===== Selected extract

Opinion: Disaster relief needed to help ag producers

10/25/24 11:44 AM By Rep. David Valadao
 
The state of California is the fifth largest supplier of food in the world and accounts for 12.5% of the nation's agricultural production. However, recent natural disasters and extreme weather have put California’s farmers' ability to grow food and the security of our nation’s food supply at risk.

 

After years of extreme drought that cost California’s agriculture industry over $1 billion per year, atmospheric rivers and a lack of water storage infrastructure led to severe flooding throughout California’s Central Valley last year. Farmers went from fallowing land due to an unreliable water supply to dealing with thousands of acres of farmland under water.

 

It seems those who provide food for the nation can’t seem to catch a break.

 

While impacts on California’s agriculture industry are top of mind for me, farmers and producers across the entire United States have experienced significant agricultural losses due to floods, hurricanes, droughts, tornadoes, wildfires, and weather-related pest damages over the last few years. According to the American Farm Bureau Federation, severe weather and major disasters caused over $21 billion in crop losses just in 2023 alone. The states with the largest losses due to severe weather include Texas, Kansas, Florida, and California.

 

Natural disasters have severely affected crop and livestock production and continue to jeopardize our nation’s food security, as well as the economic stability of our rural communities.

 

 

 

 

We must act to provide much-needed assistance for farmers, ranchers, and rural communities impacted by natural disasters. I introduced the Agriculture Disaster Relief Supplemental Appropriations Act to provide the U.S. Department of Agriculture with an additional $14 billion to assist producers impacted by natural disaster losses in 2023.

 

In a perfect world, this kind of ad hoc assistance wouldn’t be necessary. Unfortunately, there are gaps in existing risk management programs at the USDA that necessitate additional support. Take dairy as an example.
 
During the flooding in the Central Valley in 2023, dairy producers incurred significant costs from property damage, feed losses, and transportation costs from moving livestock. When this happened, the industry quickly realized there were limited options for them to be reimbursed for these costs.

 

In a similar situation in Puerto Rico in 2017, then-Agriculture Secretary Sonny Purdue used Commodity Credit Corporation emergency assistance funds to help dairy producers. Unfortunately, Ag Secretary Tom Vilsack has not utilized his full authority within the CCC to do the same for producers impacted by the 2023 disasters. I’ve asked the secretary directly why dairy farmers who need help are getting left behind, and I introduced legislation so that there’s no question that the Secretary has the authority to use these funds.

==========
===== Available data

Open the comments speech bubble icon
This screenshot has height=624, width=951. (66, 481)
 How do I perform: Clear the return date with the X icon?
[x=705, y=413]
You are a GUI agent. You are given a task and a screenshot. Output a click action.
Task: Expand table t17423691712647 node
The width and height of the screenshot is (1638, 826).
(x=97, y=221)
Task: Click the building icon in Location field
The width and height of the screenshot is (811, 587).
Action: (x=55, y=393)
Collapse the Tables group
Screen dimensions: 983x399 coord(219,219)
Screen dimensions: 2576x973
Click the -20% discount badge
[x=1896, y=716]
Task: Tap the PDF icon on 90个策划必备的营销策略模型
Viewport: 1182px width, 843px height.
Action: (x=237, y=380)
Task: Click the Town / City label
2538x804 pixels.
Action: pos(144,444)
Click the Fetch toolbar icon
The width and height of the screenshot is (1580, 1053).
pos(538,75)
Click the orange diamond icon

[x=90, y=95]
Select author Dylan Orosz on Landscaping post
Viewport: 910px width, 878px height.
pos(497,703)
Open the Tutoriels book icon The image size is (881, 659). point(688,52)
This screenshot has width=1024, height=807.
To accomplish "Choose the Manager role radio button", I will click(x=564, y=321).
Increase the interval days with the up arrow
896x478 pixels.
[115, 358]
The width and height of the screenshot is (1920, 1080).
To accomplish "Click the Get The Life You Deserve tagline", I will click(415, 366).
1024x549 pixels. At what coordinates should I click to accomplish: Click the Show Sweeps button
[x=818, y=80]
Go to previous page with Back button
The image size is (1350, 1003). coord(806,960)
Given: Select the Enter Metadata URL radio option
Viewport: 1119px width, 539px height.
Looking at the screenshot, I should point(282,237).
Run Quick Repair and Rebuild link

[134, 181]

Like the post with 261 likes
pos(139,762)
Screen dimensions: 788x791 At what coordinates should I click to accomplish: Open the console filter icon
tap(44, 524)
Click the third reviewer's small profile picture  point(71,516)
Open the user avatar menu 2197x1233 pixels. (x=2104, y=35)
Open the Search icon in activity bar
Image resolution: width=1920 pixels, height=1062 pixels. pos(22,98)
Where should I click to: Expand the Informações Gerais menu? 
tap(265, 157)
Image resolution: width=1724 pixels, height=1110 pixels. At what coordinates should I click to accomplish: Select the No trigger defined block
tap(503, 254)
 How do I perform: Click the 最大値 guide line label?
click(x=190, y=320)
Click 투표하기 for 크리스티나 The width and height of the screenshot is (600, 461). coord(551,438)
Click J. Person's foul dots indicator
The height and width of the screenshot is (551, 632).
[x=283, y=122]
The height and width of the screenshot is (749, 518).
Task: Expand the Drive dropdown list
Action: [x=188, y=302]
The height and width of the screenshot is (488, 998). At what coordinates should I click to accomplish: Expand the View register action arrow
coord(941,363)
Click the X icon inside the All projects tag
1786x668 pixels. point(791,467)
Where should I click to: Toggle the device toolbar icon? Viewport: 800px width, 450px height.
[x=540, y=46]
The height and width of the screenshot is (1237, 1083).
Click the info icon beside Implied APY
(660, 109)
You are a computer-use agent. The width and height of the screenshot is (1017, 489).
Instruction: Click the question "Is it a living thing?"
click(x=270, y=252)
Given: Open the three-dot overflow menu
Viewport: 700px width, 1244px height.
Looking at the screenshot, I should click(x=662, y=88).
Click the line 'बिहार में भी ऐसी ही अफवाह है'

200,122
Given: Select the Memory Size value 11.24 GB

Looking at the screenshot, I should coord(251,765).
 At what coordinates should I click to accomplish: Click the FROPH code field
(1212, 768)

==========

* Task prompt *
Reproduce everything in the disaster relief opinion piece from "The state of" down to "farmland under water.", word for word.

* Task answer *
The state of California is the fifth largest supplier of food in the world and accounts for 12.5% of the nation's agricultural production. However, recent natural disasters and extreme weather have put California’s farmers' ability to grow food and the security of our nation’s food supply at risk.

 

After years of extreme drought that cost California’s agriculture industry over $1 billion per year, atmospheric rivers and a lack of water storage infrastructure led to severe flooding throughout California’s Central Valley last year. Farmers went from fallowing land due to an unreliable water supply to dealing with thousands of acres of farmland under water.